New Issues Raised on Appeal (LTB)
|Caselaw.Ninja, Riverview Group Publishing 2021 ©|
|CLNP Page ID:||1899|
|Citation:||New Issues Raised on Appeal (LTB), CLNP 1899, <>, retrieved on 2022-10-07|
Gent v. IMH Pool III LP, 2017 ONSC 7230 (CanLII)
 This Court has jurisdiction to quash an appeal under subsection 134(3) of the Courts of Justice Act. Such relief should be granted where it is demonstrated that the appeal is devoid of merit, has no reasonable prospect of success and/or where the appeal can be said to be an abuse of process: Courts of Justice Act, R.S.O. 1990, c. C. 43, s. 134(3) (“CJA”); Lesyork Holdings Ltd. v. Munden Acres Ltd., 1976 CarswellOnt 300 (C.A.) at para. 2; Hornstein v. Royal Bank, 2007 CarswellOnt 2413 (Div. Ct.) at paras. 2-3, 6-7.
 I agree with the Landlord that the Tenant is attempting to raise issues in this appeal that were not the subject of the hearing before the Board, including allegations of outstanding maintenance issues and property damage. The additional relief requested and grounds for that relief ought to be struck from the Amended Notice of Appeal pursuant to r. 25.11 of the Rules. I agree with the Landlord’s position that the relief requested and grounds raised that cover matters that were not before the Board at first instance may prejudice, or delay a fair appeal of this matter, and are frankly, frivolous or vexatious and constitute an abuse of the court.
 Moreover, the general rule is that appellate courts will not entertain entirely new issues on appeal. The rationale for the rule is that it is unfair to spring a new argument upon a party at the hearing of an appeal in circumstances in which evidence might have been led at first instance if it had been known that the matter would be an issue on appeal: Kaiman v. Graham, 2009 ONCA 77 (C.A.) at para 18.
 In Kaiman, the Court of Appeal identified five reasons why it would be contrary to the interests of justice to entertain new arguments on an appeal before it. At least three of those five reasons are present in this case.
 First, appeals cannot be conducted without any regard for the pleadings and positions advanced at trial, or in this case, before the Board. However, in this case, only the Landlord's application concerning the non-payment of rent was before the Board; there were no materials submitted by the Tenant and, in fact, the hearing was resolved on an uncontested basis. Second, the Tenant in this appeal is alleging a breach by the Landlord of its statutory obligations under the RTA but there is no evidentiary record whatsoever to permit those allegations to be considered.

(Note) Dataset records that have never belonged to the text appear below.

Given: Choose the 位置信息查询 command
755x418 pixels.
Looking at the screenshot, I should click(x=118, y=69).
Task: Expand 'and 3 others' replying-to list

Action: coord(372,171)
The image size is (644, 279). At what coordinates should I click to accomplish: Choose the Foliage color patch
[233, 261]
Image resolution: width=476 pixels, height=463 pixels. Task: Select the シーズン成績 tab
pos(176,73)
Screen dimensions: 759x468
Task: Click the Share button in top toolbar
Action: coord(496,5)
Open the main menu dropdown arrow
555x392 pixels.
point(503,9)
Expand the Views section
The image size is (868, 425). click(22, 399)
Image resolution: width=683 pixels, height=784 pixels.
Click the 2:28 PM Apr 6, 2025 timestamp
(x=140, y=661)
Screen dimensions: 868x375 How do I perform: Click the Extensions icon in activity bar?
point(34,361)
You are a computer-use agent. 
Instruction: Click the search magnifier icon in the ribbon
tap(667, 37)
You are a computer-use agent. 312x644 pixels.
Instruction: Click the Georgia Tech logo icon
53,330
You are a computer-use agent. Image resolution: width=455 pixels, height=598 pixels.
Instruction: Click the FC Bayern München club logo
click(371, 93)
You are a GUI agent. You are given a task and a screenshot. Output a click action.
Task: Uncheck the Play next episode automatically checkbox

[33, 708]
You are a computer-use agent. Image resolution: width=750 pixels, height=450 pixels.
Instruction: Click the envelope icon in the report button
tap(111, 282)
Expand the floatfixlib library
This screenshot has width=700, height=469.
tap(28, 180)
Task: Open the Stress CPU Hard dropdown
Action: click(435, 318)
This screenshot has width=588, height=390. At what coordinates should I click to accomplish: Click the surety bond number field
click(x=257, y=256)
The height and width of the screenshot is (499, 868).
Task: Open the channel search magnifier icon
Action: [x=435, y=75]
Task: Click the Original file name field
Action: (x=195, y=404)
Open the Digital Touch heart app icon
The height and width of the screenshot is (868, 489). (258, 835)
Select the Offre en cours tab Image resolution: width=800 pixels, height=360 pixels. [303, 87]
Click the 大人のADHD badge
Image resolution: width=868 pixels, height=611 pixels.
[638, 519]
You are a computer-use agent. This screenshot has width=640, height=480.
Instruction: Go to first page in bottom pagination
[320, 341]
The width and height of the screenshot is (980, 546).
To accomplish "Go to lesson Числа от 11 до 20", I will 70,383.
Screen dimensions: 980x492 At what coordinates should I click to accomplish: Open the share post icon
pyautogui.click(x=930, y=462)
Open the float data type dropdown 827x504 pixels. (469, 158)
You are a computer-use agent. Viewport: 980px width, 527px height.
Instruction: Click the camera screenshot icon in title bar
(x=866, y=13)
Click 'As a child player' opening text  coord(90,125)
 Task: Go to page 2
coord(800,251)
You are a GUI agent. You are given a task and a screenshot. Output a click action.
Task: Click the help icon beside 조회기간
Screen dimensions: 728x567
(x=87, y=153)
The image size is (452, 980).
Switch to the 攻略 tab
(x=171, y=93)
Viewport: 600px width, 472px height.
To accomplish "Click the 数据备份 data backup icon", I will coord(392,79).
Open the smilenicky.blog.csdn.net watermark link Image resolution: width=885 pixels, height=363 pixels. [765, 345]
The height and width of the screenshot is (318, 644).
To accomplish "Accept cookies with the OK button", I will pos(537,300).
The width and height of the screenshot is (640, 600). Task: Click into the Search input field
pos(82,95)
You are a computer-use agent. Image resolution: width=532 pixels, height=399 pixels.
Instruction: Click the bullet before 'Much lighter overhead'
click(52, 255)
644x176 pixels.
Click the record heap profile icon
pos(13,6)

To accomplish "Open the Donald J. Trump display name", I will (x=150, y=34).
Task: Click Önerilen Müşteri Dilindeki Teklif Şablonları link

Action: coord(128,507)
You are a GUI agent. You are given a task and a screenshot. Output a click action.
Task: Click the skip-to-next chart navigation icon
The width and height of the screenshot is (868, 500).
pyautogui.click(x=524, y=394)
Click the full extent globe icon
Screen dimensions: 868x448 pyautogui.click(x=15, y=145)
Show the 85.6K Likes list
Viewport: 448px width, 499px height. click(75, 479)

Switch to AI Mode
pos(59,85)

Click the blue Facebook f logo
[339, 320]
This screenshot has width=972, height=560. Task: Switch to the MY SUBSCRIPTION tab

 Further, Ms. Gent has put forward no explanation why this argument was not raised at the Board. She made statements before me that she was somehow mislead in the proceedings before the Board, or by the Landlord's representative and while acknowledging she consented, says she did not consent to being evicted if she failed to pay the rental arrears. However, the evidence before me shows that the parties made a joint submission to the Board Member of the terms upon which they agreed to resolve the application.
 Moreover, the Board Member specifically inquired into Ms. Gent’s understanding of the terms of the settlement arrangement and the Order he would issue on consent. He asked if both parties had agreed to those terms and Ms. Gent confirmed that they had. He asked if Ms. Gent understood the terms of the consent order and if she understood the consequences if she did not comply. Again, Ms. Gent confirmed that she did and that she was agreeing to those terms of her own free will. On that basis, and having made that inquiry, Board Member Randhawa advised Mr. Anderson and Ms. Gent that he would issue the order in accordance with those terms.